During spring and summer of 2022 KAM welcomed new opportunities to make space for inclusion as the Hood Classroom became a site for two pop-up exhibitions and corresponding programming.
Because the exhibition calendar is planned years in advance, the ability to host pop-up exhibitions provided flexibility to show art that responds to community needs within a shorter timeframe.
The use of the Hood Classroom for this purpose was grounded in KAM’s efforts to build community engagement, focusing on those historically excluded from art museums.
In February, Reckless Law, Shameless Order: An Intimate Experience of Incarceration featured artwork by formerly incarcerated artists from Chicago, Iran, and Burma,and was designed, executed, and curated by University of Illinois Visiting Artist Nasrin Navab, in collaboration with Sarah Ross and Pablo Mendoza. It included visual art, artifacts, sound,and video that focused on issues like deprivation, punishment, surveillance, and perceptions around incarceration and freedom, emphasizing our common humanity.
Then in April, we hosted Latina Community Voces, an installation designed by Latina girls from Urbana Middle School in partnership with Girls Go for It! (GGFI) and the College of Education to increase visibility of Latina/x girls’ experiences and promote equitable, authentic representation of communities of color in public spaces. The exhibition centered the girls’ experiences through music, food, language, writing, and an interactive map of important local places.

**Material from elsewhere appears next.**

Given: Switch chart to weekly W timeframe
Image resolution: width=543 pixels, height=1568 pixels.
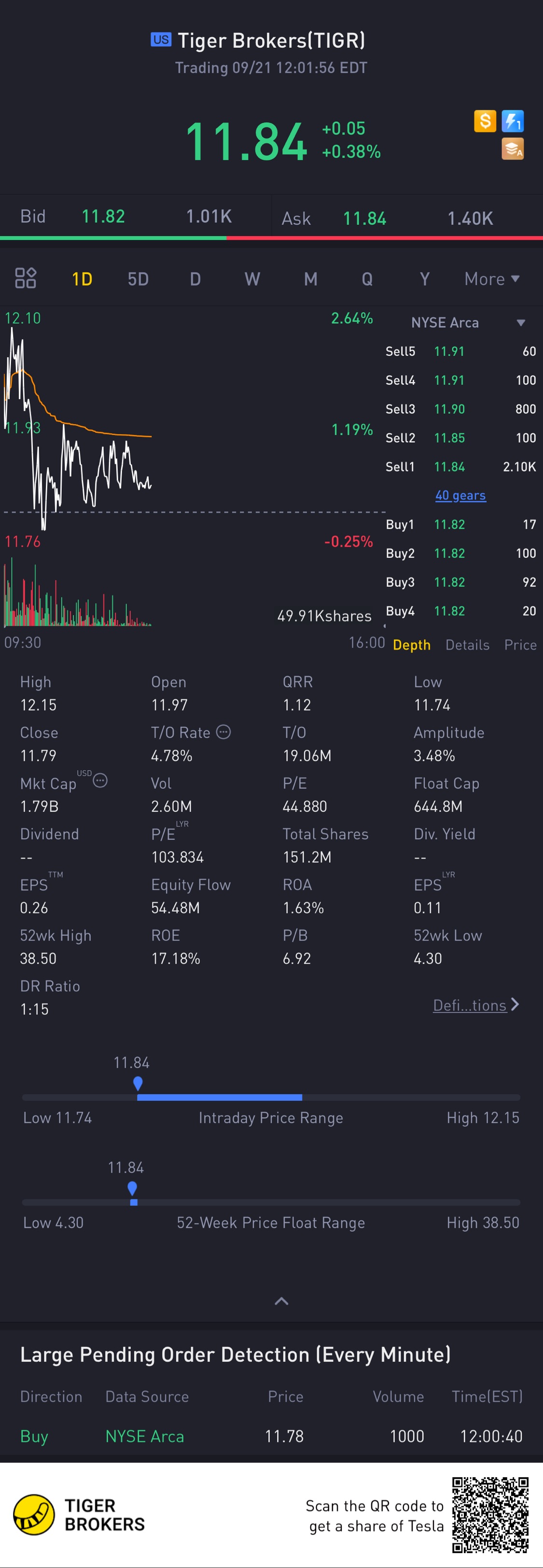Looking at the screenshot, I should coord(252,279).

Both exhibitions featured first person narratives that brought regional experiences directly into the museum. Programming took the form of celebratory exhibition receptions, a storytelling event, poetry reading, and theatrical play reading to activate the space and extend the platform for artists, community members, and campus leaders to share their work and experiences.
Looking ahead, we continue to plan and play with flexible spaces as opportunities to create a more inclusive museum.